Google grants TEF innovators $3m as it kicks off three new programmes


 

 

Google has renewed its commitment to growing Africa’s startup ecosystem with the announcement of three new support programmes for African innovators and female entrepreneurs.

According to statement from the tech giant on Monday, the programmes are a Google for Startups Accelerator (GFSA) Africa class, the launch and opening of applications for a new $3 million Black Founders Fund (BFF) Africa programme, and a Google.org-backed $3 million grant to the Tony Elumelu Foundation, leading philanthropy empowering young entrepreneurs across all 54 African countries.

Applications for GFSA Africa opened earlier this year making way for 15 startups, from across the continent, to join the 6th class of the programme starting on 21 June, 2021.

The three-month online programme, which includes virtual training bootcamps, mentorship and Google product support, is designed to support these nascent businesses through their early growth phases.

In a further show of support for innovation on the continent, a new $3 million Google for Startups Black Founders Fund Africa is launching as part of Google’s global commitment to support underserved communities.

Google grants TEF innovators $3m as it kicks off three new programmes

This fund, which is part of the company’s racial equity commitments announced in June 2020, will provide cash awards and hands-on support to 50 Black-led startups in Africa and, unlike most startup investments; it does not require founders to give up any equity in exchange for funding.

Google will be working with the Co-Creation Hub, a Google for Startups partner and leading tech community hub with presence in Nigeria, Kenya and Rwanda, to distribute the funding to the selected companies across Africa.

Google said that applications are now open for access to funding, as well as technical and business support, for 50 early-stage startups across the continent in 2021.

BFF Africa is open to all startups in Botswana, Cameroon, Côte d’Ivoire, Ghana, Ethiopia, Kenya, Nigeria, Rwanda, Senegal, South Africa, Tanzania, Uganda and Zimbabwe, that meet the eligibility criteria. Applications will close on 7 July, 2021.

“It’s encouraging to see Google’s continued dedication to strengthening and elevating the startup ecosystem in Africa. Google was one of the early believers in tech entrepreneurs on the continent and this support over the last 10 years reflects a thoughtful commitment.

“This programme is extremely timely and will not only empower founders across the continent but also deepen the pipeline and unlock follow-on funding from both local and foreign investors,” says Bosun Tijani, Co-founder & CEO at Co-Creation Hub.

“Google understands that the growth and success of one player in the startup space lays the path for others. This is what drives the commitment to empowering entrepreneurs and startups and effectively driving employment and enabling both economic and social development on the continent.

“We are determined to help black founders grow their businesses, not just through access to capital but also through access to the best of Google’s resources,” says Nitin Gajria, managing director of Google Sub-Saharan Africa.

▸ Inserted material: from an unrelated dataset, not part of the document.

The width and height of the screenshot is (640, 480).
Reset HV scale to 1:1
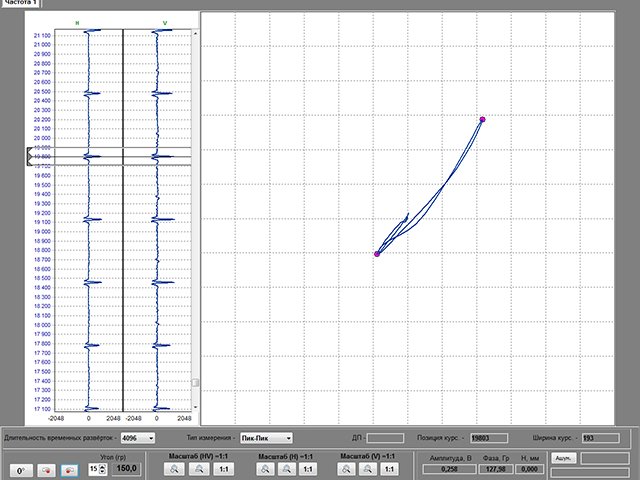pyautogui.click(x=224, y=468)
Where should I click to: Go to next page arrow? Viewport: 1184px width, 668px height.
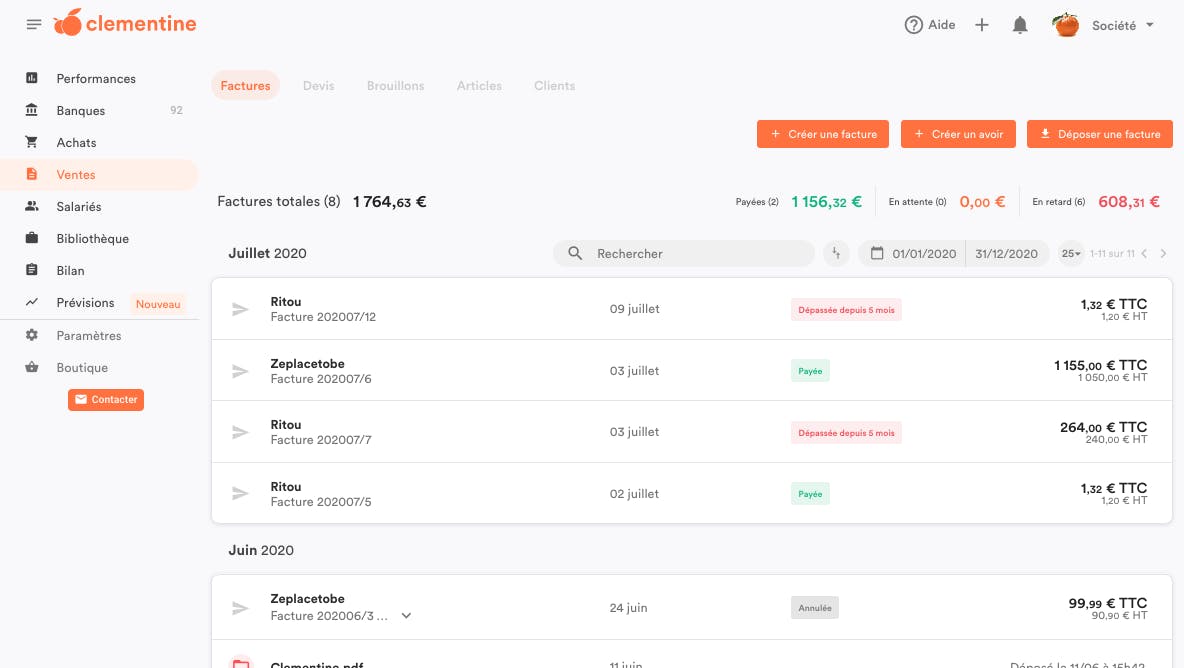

Furthermore, Google.org’s $3M grant support to the Tony Elumelu Foundation will go towards providing entrepreneurship training, mentorship and coaching to at least 5,000 women with low digital skills, who come from rural areas and currently operate in an informal sector.

It explained that seed capital in the form of one-time cash grants will also be provided to 500 African women aspiring entrepreneurs in Kenya, Nigeria, South Africa and select Francophone countries.

This, Google said will prepare women founders who otherwise wouldn’t have access to opportunity to navigate their businesses through the startup journey.

“We are dedicated to building a world where all women can thrive. According to data collected by the World Bank in 10 African countries, male-owned enterprises have six times more capital than female owned enterprises.

“This huge capital gap is not stopping the rise of female entrepreneurs, but it slows them down and makes their journeys that much more challenging. We hope that the support to The Tony Elumelu Foundation will help accelerate the growth of women techmakers and entrepreneurs in Africa,” adds Gajria.

Reacting, Ifeyinwa Ugochukwu, CEO at Tony Elumelu Foundation said:”As Africa’s leading philanthropy empowering young African entrepreneurs, this grant support will provide financial and technical support for additional women-owned businesses and marginalized groups in the informal sector through the TEF Entrepreneurship Programme. There is no better time to invest in women’s economic participation on the continent than now.

She said through the support, women will drive growth for local economies and enable better living conditions for their communities.

Ugochukwu  added, “We are delighted to disburse the  Google.org grant to scale our ongoing efforts to empower young African entrepreneurs as we believe this will be instrumental in building much-needed businesses and resilient economies.”